# EXERCISE
The full listing, from first line to last, should be set down again exactly.

# DATA SHOWN
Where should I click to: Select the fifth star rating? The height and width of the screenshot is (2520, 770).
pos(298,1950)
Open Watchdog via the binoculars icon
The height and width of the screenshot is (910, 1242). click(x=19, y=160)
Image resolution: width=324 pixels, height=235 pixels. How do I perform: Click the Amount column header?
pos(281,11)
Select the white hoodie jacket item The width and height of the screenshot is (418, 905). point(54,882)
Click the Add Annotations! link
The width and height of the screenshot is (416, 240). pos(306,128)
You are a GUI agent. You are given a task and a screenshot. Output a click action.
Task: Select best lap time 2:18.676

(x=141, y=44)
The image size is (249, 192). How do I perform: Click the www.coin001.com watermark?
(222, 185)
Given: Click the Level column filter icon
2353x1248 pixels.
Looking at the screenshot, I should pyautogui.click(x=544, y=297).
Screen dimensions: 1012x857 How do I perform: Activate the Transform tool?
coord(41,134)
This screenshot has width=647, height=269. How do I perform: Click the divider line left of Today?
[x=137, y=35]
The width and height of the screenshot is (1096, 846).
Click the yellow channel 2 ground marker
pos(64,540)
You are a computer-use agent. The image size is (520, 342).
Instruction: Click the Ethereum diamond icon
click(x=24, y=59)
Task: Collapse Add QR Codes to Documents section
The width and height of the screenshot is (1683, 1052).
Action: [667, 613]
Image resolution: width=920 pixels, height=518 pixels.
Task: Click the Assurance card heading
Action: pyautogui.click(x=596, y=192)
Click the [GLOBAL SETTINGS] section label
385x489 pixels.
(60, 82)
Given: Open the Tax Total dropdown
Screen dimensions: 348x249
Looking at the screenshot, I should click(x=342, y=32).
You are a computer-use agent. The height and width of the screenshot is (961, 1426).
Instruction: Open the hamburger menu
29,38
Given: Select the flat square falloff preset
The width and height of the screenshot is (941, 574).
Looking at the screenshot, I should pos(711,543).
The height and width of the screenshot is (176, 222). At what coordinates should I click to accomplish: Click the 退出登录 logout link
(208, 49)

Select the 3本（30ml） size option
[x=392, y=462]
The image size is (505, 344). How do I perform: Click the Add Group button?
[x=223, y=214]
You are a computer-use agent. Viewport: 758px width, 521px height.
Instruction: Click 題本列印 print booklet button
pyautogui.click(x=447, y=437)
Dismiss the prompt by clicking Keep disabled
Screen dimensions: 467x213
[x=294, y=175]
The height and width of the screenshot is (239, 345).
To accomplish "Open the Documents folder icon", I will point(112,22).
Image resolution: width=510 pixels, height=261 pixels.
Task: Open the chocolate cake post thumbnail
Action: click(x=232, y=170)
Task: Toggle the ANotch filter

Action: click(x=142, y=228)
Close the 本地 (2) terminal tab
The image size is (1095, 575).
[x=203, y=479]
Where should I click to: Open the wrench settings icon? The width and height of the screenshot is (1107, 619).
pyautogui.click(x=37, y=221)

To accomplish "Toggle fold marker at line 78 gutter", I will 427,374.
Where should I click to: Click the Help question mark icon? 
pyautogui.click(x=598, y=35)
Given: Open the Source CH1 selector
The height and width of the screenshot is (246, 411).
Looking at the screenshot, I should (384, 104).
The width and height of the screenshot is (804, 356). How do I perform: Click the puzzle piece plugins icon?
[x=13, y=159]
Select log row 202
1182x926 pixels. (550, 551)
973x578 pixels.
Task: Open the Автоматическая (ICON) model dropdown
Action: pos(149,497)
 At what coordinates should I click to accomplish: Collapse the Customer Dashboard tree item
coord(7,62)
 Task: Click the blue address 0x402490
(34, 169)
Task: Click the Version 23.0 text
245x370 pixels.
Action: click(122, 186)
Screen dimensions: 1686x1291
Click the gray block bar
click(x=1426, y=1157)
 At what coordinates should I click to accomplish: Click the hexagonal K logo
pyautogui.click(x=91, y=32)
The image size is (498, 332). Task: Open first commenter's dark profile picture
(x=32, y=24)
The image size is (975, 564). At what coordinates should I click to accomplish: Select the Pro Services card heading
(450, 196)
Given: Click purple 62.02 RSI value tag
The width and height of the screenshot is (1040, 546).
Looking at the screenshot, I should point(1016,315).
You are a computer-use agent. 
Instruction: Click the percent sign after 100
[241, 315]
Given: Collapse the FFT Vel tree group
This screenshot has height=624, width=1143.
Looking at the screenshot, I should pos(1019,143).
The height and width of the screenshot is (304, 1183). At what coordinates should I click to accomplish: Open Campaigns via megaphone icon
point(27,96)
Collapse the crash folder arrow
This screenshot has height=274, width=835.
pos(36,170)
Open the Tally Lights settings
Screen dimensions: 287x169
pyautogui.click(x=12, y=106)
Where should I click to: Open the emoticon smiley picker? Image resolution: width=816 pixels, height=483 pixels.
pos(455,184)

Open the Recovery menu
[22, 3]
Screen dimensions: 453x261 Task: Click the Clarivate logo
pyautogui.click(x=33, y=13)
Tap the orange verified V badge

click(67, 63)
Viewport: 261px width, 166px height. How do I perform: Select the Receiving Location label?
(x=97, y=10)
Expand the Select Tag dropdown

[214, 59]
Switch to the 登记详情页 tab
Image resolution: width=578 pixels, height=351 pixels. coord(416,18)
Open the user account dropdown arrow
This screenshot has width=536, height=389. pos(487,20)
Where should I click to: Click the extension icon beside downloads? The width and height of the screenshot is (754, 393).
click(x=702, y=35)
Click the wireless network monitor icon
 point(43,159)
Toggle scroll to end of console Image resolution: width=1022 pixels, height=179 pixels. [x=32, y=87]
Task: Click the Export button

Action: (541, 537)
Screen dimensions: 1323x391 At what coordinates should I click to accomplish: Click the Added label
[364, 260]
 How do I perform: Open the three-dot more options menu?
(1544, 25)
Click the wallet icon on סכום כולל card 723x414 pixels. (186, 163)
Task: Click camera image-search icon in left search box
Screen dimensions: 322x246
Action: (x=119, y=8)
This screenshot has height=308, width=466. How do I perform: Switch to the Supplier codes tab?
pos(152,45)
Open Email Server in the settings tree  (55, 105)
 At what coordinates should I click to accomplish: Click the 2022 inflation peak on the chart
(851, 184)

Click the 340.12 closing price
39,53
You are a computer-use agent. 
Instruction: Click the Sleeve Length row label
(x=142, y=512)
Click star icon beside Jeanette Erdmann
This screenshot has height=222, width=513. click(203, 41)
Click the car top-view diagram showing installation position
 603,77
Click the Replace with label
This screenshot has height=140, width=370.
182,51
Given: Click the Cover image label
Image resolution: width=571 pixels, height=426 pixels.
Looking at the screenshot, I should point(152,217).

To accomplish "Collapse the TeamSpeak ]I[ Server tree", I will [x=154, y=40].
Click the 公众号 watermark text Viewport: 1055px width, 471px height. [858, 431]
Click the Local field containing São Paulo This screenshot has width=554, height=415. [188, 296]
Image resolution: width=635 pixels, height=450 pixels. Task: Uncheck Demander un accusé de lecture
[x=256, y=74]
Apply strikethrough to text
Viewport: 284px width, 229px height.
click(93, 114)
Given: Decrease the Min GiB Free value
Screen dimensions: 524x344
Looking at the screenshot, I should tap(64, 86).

# ANSWER TO THIS PROBLEM
Where should I click to: Select the fifth star rating? The height and width of the screenshot is (2520, 770).
pos(298,1950)
Open Watchdog via the binoculars icon
The height and width of the screenshot is (910, 1242). click(x=19, y=160)
Image resolution: width=324 pixels, height=235 pixels. How do I perform: Click the Amount column header?
pos(281,11)
Select the white hoodie jacket item The width and height of the screenshot is (418, 905). point(54,882)
Click the Add Annotations! link
The width and height of the screenshot is (416, 240). pos(306,128)
You are a GUI agent. You are given a task and a screenshot. Output a click action.
Task: Select best lap time 2:18.676

(x=141, y=44)
The image size is (249, 192). How do I perform: Click the www.coin001.com watermark?
(222, 185)
Given: Click the Level column filter icon
2353x1248 pixels.
Looking at the screenshot, I should pyautogui.click(x=544, y=297).
Screen dimensions: 1012x857 How do I perform: Activate the Transform tool?
coord(41,134)
This screenshot has width=647, height=269. How do I perform: Click the divider line left of Today?
[x=137, y=35]
The width and height of the screenshot is (1096, 846).
Click the yellow channel 2 ground marker
pos(64,540)
You are a computer-use agent. The image size is (520, 342).
Instruction: Click the Ethereum diamond icon
click(x=24, y=59)
Task: Collapse Add QR Codes to Documents section
The width and height of the screenshot is (1683, 1052).
Action: [667, 613]
Image resolution: width=920 pixels, height=518 pixels.
Task: Click the Assurance card heading
Action: pyautogui.click(x=596, y=192)
Click the [GLOBAL SETTINGS] section label
385x489 pixels.
(60, 82)
Given: Open the Tax Total dropdown
Screen dimensions: 348x249
Looking at the screenshot, I should click(x=342, y=32).
You are a computer-use agent. The height and width of the screenshot is (961, 1426).
Instruction: Open the hamburger menu
29,38
Given: Select the flat square falloff preset
The width and height of the screenshot is (941, 574).
Looking at the screenshot, I should pos(711,543).
The height and width of the screenshot is (176, 222). At what coordinates should I click to accomplish: Click the 退出登录 logout link
(208, 49)

Select the 3本（30ml） size option
[x=392, y=462]
The image size is (505, 344). How do I perform: Click the Add Group button?
[x=223, y=214]
You are a computer-use agent. Viewport: 758px width, 521px height.
Instruction: Click 題本列印 print booklet button
pyautogui.click(x=447, y=437)
Dismiss the prompt by clicking Keep disabled
Screen dimensions: 467x213
[x=294, y=175]
The height and width of the screenshot is (239, 345).
To accomplish "Open the Documents folder icon", I will point(112,22).
Image resolution: width=510 pixels, height=261 pixels.
Task: Open the chocolate cake post thumbnail
Action: click(x=232, y=170)
Task: Toggle the ANotch filter

Action: click(x=142, y=228)
Close the 本地 (2) terminal tab
The image size is (1095, 575).
[x=203, y=479]
Where should I click to: Open the wrench settings icon? The width and height of the screenshot is (1107, 619).
pyautogui.click(x=37, y=221)

To accomplish "Toggle fold marker at line 78 gutter", I will 427,374.
Where should I click to: Click the Help question mark icon? 
pyautogui.click(x=598, y=35)
Given: Open the Source CH1 selector
The height and width of the screenshot is (246, 411).
Looking at the screenshot, I should (384, 104).
The width and height of the screenshot is (804, 356). How do I perform: Click the puzzle piece plugins icon?
[x=13, y=159]
Select log row 202
1182x926 pixels. (550, 551)
973x578 pixels.
Task: Open the Автоматическая (ICON) model dropdown
Action: pos(149,497)
 At what coordinates should I click to accomplish: Collapse the Customer Dashboard tree item
coord(7,62)
 Task: Click the blue address 0x402490
(34, 169)
Task: Click the Version 23.0 text
245x370 pixels.
Action: click(122, 186)
Screen dimensions: 1686x1291
Click the gray block bar
click(x=1426, y=1157)
 At what coordinates should I click to accomplish: Click the hexagonal K logo
pyautogui.click(x=91, y=32)
The image size is (498, 332). Task: Open first commenter's dark profile picture
(x=32, y=24)
The image size is (975, 564). At what coordinates should I click to accomplish: Select the Pro Services card heading
(450, 196)
Given: Click purple 62.02 RSI value tag
The width and height of the screenshot is (1040, 546).
Looking at the screenshot, I should point(1016,315).
You are a computer-use agent. 
Instruction: Click the percent sign after 100
[241, 315]
Given: Collapse the FFT Vel tree group
This screenshot has height=624, width=1143.
Looking at the screenshot, I should pos(1019,143).
The height and width of the screenshot is (304, 1183). At what coordinates should I click to accomplish: Open Campaigns via megaphone icon
point(27,96)
Collapse the crash folder arrow
This screenshot has height=274, width=835.
pos(36,170)
Open the Tally Lights settings
Screen dimensions: 287x169
pyautogui.click(x=12, y=106)
Where should I click to: Open the emoticon smiley picker? Image resolution: width=816 pixels, height=483 pixels.
pos(455,184)

Open the Recovery menu
[22, 3]
Screen dimensions: 453x261 Task: Click the Clarivate logo
pyautogui.click(x=33, y=13)
Tap the orange verified V badge

click(67, 63)
Viewport: 261px width, 166px height. How do I perform: Select the Receiving Location label?
(x=97, y=10)
Expand the Select Tag dropdown

[214, 59]
Switch to the 登记详情页 tab
Image resolution: width=578 pixels, height=351 pixels. coord(416,18)
Open the user account dropdown arrow
This screenshot has width=536, height=389. pos(487,20)
Where should I click to: Click the extension icon beside downloads? The width and height of the screenshot is (754, 393).
click(x=702, y=35)
Click the wireless network monitor icon
 point(43,159)
Toggle scroll to end of console Image resolution: width=1022 pixels, height=179 pixels. [x=32, y=87]
Task: Click the Export button

Action: (541, 537)
Screen dimensions: 1323x391 At what coordinates should I click to accomplish: Click the Added label
[364, 260]
 How do I perform: Open the three-dot more options menu?
(1544, 25)
Click the wallet icon on סכום כולל card 723x414 pixels. (186, 163)
Task: Click camera image-search icon in left search box
Screen dimensions: 322x246
Action: (x=119, y=8)
This screenshot has height=308, width=466. How do I perform: Switch to the Supplier codes tab?
pos(152,45)
Open Email Server in the settings tree  (55, 105)
 At what coordinates should I click to accomplish: Click the 2022 inflation peak on the chart
(851, 184)

Click the 340.12 closing price
39,53
You are a computer-use agent. 
Instruction: Click the Sleeve Length row label
(x=142, y=512)
Click star icon beside Jeanette Erdmann
This screenshot has height=222, width=513. click(203, 41)
Click the car top-view diagram showing installation position
 603,77
Click the Replace with label
This screenshot has height=140, width=370.
182,51
Given: Click the Cover image label
Image resolution: width=571 pixels, height=426 pixels.
Looking at the screenshot, I should point(152,217).

To accomplish "Collapse the TeamSpeak ]I[ Server tree", I will [x=154, y=40].
Click the 公众号 watermark text Viewport: 1055px width, 471px height. [858, 431]
Click the Local field containing São Paulo This screenshot has width=554, height=415. [188, 296]
Image resolution: width=635 pixels, height=450 pixels. Task: Uncheck Demander un accusé de lecture
[x=256, y=74]
Apply strikethrough to text
Viewport: 284px width, 229px height.
click(93, 114)
Given: Decrease the Min GiB Free value
Screen dimensions: 524x344
Looking at the screenshot, I should tap(64, 86).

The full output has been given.